As recounted by The Atlantic’s Adam Harris, the recent rebranding of critical race theory as an existential threat dates back about a year and a half.

In late 2019, a few schools around the country began adding excerpts from The New York Times’ 1619 Project to their history curriculum, outraging many conservatives who dismissed the core thesis reframing American history around slavery. The surge of interest in diversity and anti-racism training following the murder of George Floyd prompted some conservative writers to complain of secret reeducation campaigns. (Ironically, the Black men and women actually leading these trainings are ambivalent about whether they’ll cause lasting change.)

And so, everything from reading lists to diversity seminars became “critical race theory,” an enormously far cry from CRT’s origin in the 1970s as an analysis of the legal system by the late Harvard Law historian Derrick Bell.
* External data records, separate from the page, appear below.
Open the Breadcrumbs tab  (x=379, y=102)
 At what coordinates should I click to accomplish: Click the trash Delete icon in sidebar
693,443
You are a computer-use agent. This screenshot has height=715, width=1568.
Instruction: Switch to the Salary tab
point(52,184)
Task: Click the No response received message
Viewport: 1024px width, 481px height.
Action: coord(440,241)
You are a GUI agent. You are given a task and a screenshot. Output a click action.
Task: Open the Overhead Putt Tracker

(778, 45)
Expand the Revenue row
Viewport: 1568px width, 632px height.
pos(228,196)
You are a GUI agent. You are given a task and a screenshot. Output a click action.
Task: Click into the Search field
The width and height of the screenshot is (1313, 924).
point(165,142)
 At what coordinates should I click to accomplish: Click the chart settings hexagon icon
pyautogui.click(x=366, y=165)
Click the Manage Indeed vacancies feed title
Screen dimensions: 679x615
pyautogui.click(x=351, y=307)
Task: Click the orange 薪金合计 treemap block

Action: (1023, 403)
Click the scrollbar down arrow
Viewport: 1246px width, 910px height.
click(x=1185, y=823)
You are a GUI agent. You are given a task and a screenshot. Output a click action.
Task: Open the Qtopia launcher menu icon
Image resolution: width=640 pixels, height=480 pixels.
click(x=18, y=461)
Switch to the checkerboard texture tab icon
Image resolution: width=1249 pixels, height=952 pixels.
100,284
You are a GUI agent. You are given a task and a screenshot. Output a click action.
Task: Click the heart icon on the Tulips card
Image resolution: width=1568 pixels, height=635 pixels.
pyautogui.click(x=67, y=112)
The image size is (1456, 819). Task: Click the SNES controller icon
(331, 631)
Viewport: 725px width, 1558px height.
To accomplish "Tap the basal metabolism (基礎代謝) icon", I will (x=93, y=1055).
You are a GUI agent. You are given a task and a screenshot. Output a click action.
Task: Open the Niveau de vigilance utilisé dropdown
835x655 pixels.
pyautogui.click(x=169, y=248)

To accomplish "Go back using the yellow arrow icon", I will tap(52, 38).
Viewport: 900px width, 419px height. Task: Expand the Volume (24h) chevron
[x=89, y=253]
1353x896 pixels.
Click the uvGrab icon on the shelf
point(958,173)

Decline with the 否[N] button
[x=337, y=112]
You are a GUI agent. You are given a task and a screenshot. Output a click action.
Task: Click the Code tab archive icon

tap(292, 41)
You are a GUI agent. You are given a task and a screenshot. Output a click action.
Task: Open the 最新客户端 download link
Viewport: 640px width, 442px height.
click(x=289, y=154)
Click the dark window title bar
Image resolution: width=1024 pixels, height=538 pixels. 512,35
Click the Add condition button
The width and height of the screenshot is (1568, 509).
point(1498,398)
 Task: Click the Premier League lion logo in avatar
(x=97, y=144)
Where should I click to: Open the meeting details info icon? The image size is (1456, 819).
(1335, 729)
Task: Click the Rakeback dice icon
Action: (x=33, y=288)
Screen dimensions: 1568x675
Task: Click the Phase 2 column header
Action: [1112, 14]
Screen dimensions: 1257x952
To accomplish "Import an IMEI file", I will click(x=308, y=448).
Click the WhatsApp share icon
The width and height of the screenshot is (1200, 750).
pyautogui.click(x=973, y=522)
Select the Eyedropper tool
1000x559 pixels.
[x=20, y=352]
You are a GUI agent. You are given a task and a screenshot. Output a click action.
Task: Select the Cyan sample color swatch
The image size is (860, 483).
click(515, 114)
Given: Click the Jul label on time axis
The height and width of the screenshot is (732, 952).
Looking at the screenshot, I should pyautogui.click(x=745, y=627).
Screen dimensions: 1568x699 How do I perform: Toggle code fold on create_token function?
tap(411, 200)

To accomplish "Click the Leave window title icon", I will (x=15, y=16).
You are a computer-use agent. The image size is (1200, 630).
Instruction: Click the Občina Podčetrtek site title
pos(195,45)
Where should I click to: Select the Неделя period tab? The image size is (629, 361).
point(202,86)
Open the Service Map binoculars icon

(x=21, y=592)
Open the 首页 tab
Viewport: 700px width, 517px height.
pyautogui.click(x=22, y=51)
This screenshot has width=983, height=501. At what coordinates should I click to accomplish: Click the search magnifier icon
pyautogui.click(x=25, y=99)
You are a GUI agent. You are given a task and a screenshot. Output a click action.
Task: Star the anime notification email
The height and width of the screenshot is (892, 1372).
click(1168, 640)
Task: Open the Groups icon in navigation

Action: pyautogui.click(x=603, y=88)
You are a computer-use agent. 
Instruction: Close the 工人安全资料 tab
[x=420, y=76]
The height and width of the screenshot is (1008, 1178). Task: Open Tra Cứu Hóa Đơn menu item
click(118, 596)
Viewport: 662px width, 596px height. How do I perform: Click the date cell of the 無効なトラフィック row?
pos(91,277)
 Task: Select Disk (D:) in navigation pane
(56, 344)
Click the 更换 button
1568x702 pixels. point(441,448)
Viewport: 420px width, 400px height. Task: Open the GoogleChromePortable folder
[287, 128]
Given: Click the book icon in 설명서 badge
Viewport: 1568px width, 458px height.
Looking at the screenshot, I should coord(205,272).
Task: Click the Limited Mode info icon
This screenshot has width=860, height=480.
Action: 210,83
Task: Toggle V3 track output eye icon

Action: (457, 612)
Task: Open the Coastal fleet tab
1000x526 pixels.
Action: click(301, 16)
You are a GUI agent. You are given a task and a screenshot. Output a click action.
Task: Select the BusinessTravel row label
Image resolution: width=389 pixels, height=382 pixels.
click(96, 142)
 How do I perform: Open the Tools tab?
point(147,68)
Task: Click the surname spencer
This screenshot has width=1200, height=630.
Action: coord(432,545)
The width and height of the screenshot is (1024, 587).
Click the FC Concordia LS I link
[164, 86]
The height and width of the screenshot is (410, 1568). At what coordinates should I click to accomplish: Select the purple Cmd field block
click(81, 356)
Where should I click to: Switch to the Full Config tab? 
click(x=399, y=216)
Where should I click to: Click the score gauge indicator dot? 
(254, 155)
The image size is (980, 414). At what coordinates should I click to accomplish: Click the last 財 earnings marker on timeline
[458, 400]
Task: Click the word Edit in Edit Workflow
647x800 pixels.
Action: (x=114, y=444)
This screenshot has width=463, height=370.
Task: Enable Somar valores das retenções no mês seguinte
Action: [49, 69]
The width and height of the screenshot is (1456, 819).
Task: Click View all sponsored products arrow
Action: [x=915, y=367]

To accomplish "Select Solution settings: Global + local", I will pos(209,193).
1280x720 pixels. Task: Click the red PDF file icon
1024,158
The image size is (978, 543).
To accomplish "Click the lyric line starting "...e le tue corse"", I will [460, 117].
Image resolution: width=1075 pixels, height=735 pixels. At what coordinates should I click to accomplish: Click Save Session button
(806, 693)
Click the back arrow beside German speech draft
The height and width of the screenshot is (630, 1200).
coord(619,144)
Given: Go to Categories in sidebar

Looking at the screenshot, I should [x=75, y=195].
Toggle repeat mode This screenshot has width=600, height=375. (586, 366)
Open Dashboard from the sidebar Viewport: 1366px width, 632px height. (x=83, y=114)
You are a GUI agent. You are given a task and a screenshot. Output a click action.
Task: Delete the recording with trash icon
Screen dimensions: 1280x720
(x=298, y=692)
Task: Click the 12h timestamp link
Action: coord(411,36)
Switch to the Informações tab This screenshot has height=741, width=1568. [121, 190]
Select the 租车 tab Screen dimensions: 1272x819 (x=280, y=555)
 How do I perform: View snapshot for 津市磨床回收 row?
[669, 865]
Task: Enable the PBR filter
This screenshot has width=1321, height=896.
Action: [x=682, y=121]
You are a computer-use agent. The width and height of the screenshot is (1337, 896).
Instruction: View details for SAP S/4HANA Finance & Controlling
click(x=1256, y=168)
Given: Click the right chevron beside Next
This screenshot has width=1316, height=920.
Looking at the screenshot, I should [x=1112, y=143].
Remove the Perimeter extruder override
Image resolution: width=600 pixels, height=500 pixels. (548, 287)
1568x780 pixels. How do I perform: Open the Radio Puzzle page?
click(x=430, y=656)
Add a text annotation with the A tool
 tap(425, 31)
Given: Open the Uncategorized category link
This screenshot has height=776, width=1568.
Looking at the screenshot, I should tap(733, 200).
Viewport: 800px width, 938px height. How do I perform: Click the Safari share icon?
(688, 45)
This is what makes the turn toward surveillance to outlaw CRT so interesting: an ill-defined, amorphous problem meets an ill-defined, amorphous solution, the battleground ironically being schools, which have embraced surveillance greatly over the past few years.

The aftermath of the Stoneman Douglas High School shooting in 2018 led to a boom in “hardening” schools, often by employing surveillance: Schools began equipping iris scanners, gunshot detection microphones, facial recognition for access, and weapon-detecting robots. Online, schools turned to social media surveillance (on and off campus) that pings staff whenever students’ posts include words associated with suicide or shootings. As Republican lawmakers shirked having a conversation on gun control, funding more surveillance and officers in schools became an alternative.

When the pandemic hit, closing schools became a reason for surveillance. Schools began buying proctoring software that relies on facial recognition and even screen monitoring. Then, as schools reopened, surveillance firms started yet another pitch. This time, the same anti-shooting surveillance software can detect if students are wearing masks or failing to social distance. Dual uses abound.